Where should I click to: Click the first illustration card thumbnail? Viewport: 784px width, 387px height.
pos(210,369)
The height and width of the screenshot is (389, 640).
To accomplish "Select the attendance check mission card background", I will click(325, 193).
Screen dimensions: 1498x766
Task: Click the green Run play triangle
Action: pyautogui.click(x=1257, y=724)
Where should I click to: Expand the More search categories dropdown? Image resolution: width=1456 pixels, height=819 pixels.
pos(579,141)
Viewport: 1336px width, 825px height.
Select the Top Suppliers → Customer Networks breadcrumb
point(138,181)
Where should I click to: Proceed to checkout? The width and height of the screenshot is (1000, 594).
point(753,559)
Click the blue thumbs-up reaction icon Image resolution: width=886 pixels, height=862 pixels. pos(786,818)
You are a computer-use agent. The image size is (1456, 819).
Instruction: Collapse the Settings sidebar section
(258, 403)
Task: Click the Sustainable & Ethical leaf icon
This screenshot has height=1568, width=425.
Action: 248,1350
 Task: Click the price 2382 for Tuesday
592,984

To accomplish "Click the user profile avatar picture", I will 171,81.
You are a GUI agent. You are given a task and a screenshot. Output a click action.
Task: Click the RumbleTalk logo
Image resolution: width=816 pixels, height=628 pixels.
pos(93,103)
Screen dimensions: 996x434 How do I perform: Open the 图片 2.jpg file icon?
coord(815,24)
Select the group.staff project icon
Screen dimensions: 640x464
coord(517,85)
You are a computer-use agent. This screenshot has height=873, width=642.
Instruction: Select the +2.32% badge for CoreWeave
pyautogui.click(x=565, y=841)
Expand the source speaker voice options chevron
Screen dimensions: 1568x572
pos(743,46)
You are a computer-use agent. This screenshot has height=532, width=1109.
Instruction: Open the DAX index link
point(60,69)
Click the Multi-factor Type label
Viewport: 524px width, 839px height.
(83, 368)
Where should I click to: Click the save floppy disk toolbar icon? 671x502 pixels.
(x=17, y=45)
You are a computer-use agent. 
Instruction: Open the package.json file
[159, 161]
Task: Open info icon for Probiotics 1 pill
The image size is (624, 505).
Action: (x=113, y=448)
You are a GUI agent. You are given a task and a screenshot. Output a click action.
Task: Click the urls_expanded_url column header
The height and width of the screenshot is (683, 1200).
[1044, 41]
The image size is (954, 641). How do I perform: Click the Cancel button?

_EXERCISE PROMPT:_ Return each line of the rows above that contains the string "pixels", matching its case exactly.

_RESPONSE TO THIS EXERCISE:_
Where should I click to: Expand the More search categories dropdown? Image resolution: width=1456 pixels, height=819 pixels.
Click the blue thumbs-up reaction icon Image resolution: width=886 pixels, height=862 pixels. pos(786,818)
Image resolution: width=816 pixels, height=628 pixels.
Where should I click to: Click the save floppy disk toolbar icon? 671x502 pixels.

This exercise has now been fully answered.